__CHALLENGE__.
Identify every line in the listing below that contains the string "Task", matching case exactly, and copy each of those lines.

Entries from a collection

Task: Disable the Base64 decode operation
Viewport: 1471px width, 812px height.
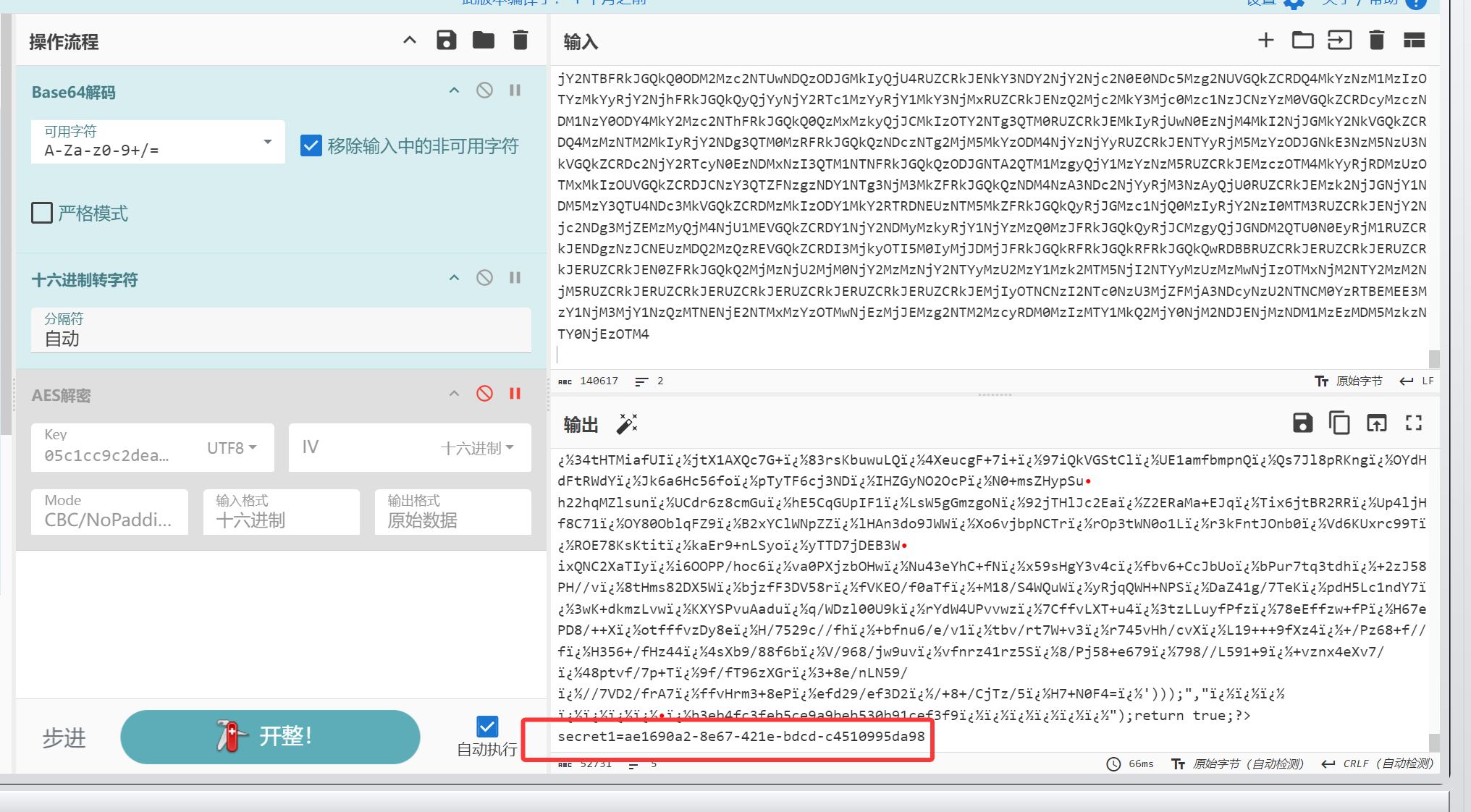Action: (484, 90)
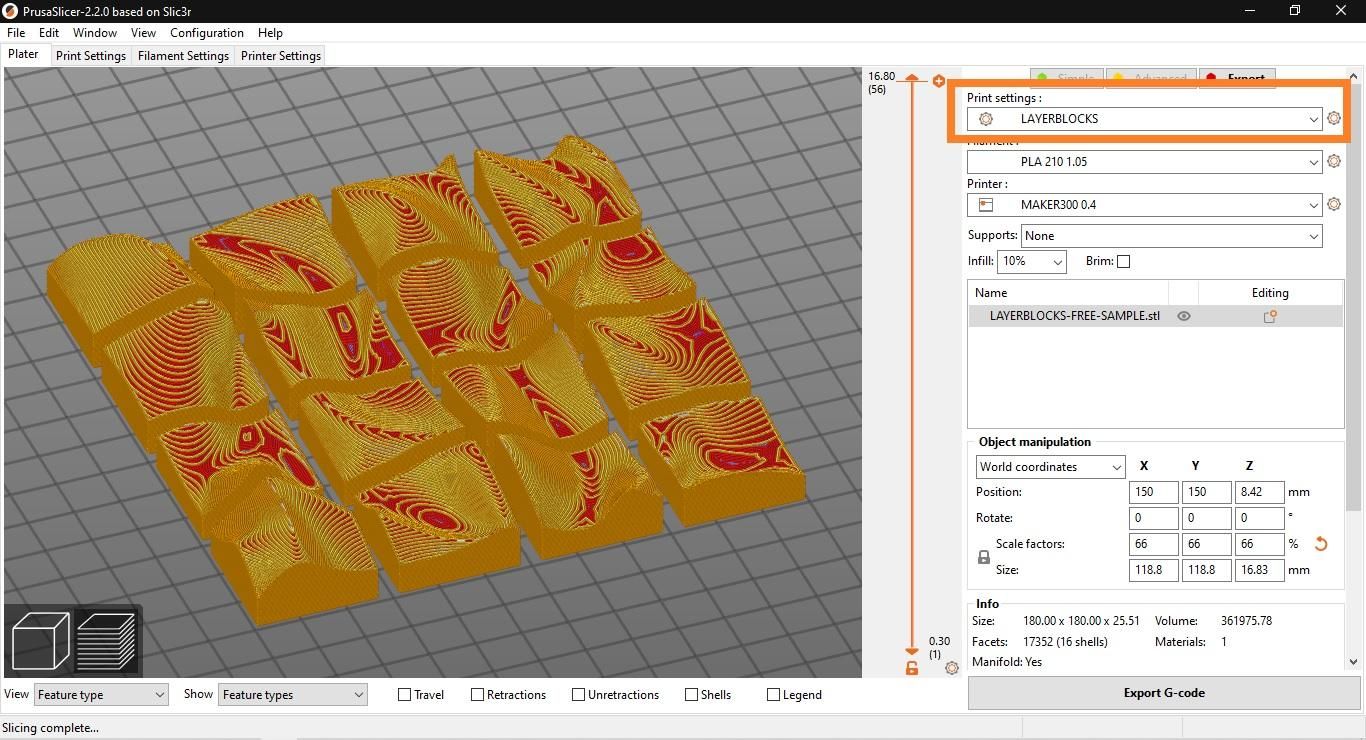This screenshot has height=740, width=1366.
Task: Open the Configuration menu
Action: 206,32
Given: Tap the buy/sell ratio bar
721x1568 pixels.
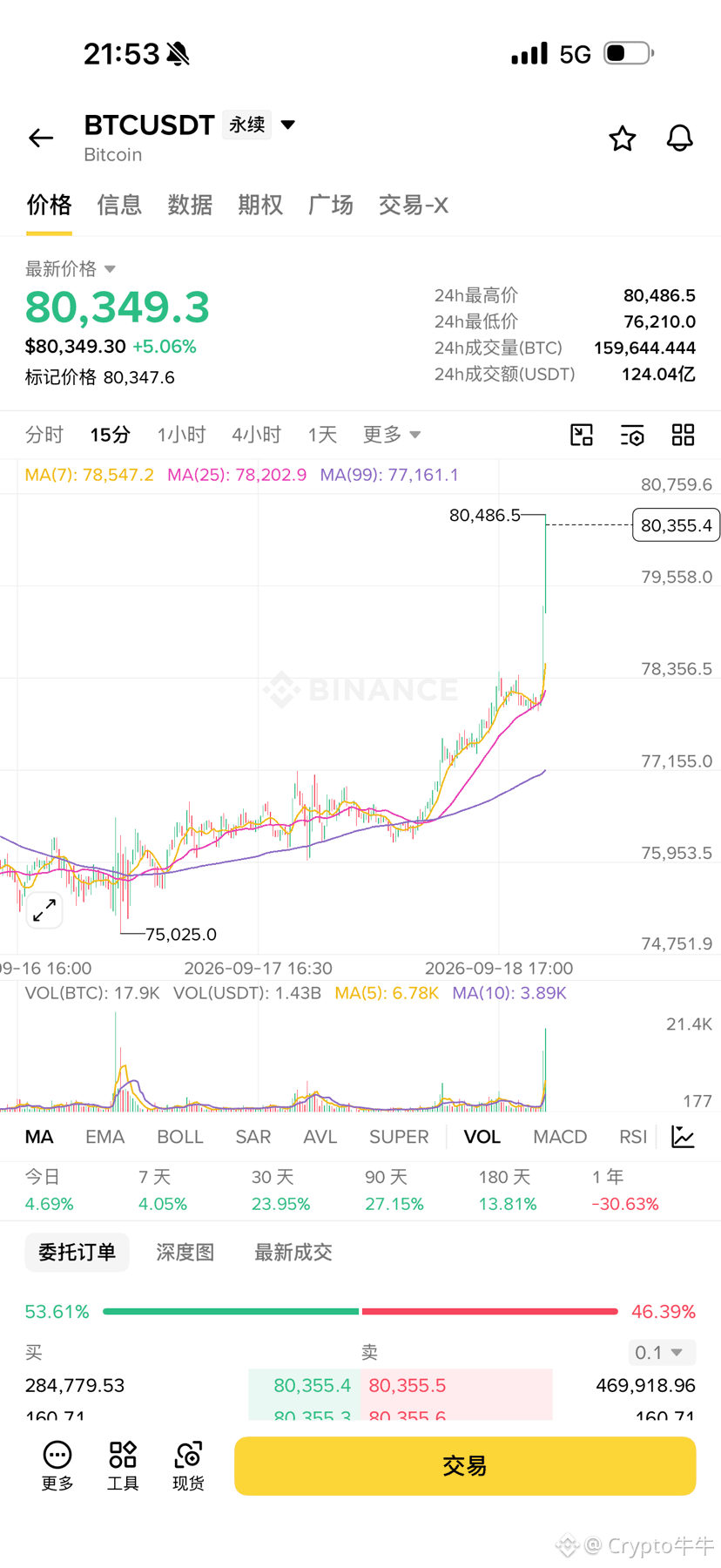Looking at the screenshot, I should (360, 1311).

__COMPLETE ANSWER__.
Task: Disable the Base64 decode operation
Task: Open the Configuration menu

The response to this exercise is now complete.